In 1562 it was the French who finally got a foothold on the Florida coast. Jean Ribaut claimed the St. John’s River for France and built a fortress, which was abandoned a year later. In 1564 the French built Fort Caroline near what is now Jacksonville, a more successful effort, and this time got the attention of the Spanish. Pedro Menendez de Aviles moved into the area with the intention of attacking the French fort and ridding Spain of the French invaders. On September 8, 1565, he established his base of operations in a grand ceremony, christening his new settlement “St. Augustine” after the name they gave to the river upon which it was founded. The fortress would go down in history as the first permanent European settlement in what would become the United States of America. Menendez’ attack on Fort Caroline was gruesomely successful, and all of the inhabitants of the French settlement were murdered at a place that would take on a Spanish name commemorating the slaughter: Matanzas—massacre.
Once the maps began to consistently reflect North America as a continent, the area of what is now Florida, Georgia, South Carolina, Alabama and Mississippi was just as consistently shown as “Florida” or “Spanish Florida,” and Spain kept a firm grip on it despite the encroachment of England, France, and later the United States. The effort came at the expense of the natives of the peninsula, who were early casualties of European exploration. During the seventeenth century the Spanish used the mission system to “pacify” the natives, but massive epidemics as well as constant conflict with the Creeks to the north contributed to the destruction of many of the missions and the decimation of the native Florida tribes—the Timucua, Ais, Calusa, Apalachee, and others who were notable for their distinct language stock.
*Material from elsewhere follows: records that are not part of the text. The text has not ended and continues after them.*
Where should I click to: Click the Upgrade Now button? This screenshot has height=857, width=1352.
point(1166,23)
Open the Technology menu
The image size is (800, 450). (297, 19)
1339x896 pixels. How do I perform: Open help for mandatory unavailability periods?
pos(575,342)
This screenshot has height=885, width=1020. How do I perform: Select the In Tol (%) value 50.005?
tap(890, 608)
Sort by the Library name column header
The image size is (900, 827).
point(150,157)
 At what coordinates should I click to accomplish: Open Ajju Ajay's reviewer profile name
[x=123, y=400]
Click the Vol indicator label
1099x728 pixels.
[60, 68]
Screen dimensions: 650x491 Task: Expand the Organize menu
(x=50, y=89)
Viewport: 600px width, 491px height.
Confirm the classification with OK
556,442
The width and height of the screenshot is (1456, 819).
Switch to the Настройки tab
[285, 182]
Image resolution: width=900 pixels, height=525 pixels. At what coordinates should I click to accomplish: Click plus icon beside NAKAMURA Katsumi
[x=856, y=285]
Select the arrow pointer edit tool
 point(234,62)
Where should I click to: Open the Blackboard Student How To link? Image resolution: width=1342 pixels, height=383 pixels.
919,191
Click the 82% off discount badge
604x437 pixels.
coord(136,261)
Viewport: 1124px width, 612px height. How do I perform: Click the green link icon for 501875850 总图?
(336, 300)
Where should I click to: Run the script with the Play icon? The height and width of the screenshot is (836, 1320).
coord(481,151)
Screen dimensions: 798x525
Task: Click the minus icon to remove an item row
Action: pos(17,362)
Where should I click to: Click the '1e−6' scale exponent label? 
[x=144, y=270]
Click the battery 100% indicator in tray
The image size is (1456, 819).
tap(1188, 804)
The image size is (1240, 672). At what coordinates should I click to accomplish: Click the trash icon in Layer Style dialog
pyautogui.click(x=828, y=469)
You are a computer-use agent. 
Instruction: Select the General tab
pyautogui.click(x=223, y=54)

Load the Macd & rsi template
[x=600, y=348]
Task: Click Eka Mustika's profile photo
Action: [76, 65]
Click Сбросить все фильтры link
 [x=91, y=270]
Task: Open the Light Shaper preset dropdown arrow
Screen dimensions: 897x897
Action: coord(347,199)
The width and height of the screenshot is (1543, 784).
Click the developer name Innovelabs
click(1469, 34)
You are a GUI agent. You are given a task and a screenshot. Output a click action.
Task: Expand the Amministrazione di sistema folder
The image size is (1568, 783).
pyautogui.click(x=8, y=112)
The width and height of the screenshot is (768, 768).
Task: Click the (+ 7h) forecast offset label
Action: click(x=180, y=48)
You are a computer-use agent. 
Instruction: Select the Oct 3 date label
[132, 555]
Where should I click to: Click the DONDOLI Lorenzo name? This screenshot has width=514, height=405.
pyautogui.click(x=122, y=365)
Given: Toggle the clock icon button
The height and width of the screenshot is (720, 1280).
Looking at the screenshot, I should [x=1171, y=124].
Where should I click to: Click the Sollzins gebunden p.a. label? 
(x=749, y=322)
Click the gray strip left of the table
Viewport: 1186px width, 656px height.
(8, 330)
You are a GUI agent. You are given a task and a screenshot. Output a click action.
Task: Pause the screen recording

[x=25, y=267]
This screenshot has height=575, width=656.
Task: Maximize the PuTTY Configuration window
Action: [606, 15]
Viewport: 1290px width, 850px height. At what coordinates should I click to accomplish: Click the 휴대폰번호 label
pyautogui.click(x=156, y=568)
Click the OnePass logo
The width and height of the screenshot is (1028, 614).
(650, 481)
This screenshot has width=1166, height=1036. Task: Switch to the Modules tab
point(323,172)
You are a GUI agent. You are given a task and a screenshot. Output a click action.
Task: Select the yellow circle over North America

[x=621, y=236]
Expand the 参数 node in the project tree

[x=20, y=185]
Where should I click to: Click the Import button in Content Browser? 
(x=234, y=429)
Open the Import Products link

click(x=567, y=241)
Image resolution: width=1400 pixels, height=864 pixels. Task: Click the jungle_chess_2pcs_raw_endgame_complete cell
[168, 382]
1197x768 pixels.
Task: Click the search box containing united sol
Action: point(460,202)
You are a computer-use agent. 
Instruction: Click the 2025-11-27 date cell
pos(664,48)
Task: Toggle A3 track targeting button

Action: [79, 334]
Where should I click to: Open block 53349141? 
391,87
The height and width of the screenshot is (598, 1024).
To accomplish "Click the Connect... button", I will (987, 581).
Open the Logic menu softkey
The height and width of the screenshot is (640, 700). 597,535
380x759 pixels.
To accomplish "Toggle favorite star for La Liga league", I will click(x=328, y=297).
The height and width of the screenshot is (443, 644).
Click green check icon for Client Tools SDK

The Seminole Indians, now so famous as the dominant Florida tribe, (not to mention namesake for the mascot of Florida State University) were actually not natives of what is now Florida. The Seminoles were actually Creeks who moved south from current Georgia and Alabama, filling the void left by the decimated Florida tribes. These Creeks migrated into Florida to avoid conflict with the increasingly difficult English settlers in South Carolina, and their numbers increased over the decades as they gave refuge to escaped slaves of African descent and to more and more Creek natives. The Indian Removal policies of the United States in the early 1800s, and the efforts by Andrew Jackson, among others, to enforce them, pushed even more Creeks into Florida. The name Seminole derives from the Spanish Cimarrón meaning “wild ones” or “free ones.” The Florida Seminoles would go on to engage in some of the bloodiest battles, indeed wars, fought by any native tribe in North America in an effort to keep their Florida land.
The Incredible Shrinking State
About twenty years after the founding of St. Augustine the English set up their colony at Jamestown in what is now Virginia and began to push southward. Almost eighty years later, La Salle would navigate the Mississippi River to its source and claim it for France. Once the French settlement of New Orleans was established, Spanish Florida was no longer physically connected to Spain’s dominion in Texas and the southwest.
The 1670 borders claimed by Spain and England
The first diplomatic border dispute between Spain and England in North America occurred in 1670 when Spain declared the northern border of Florida to be a line running west from a point in Port Royal Sound. This would have given Spain the entire state of Georgia and the southern tip of South Carolina. England countered with its own claim, placing the southern boundary of its Carolina grant at 29˚ North latitude, which would have consumed about a third of present day Florida, including the Spanish settlement at St. Augustine.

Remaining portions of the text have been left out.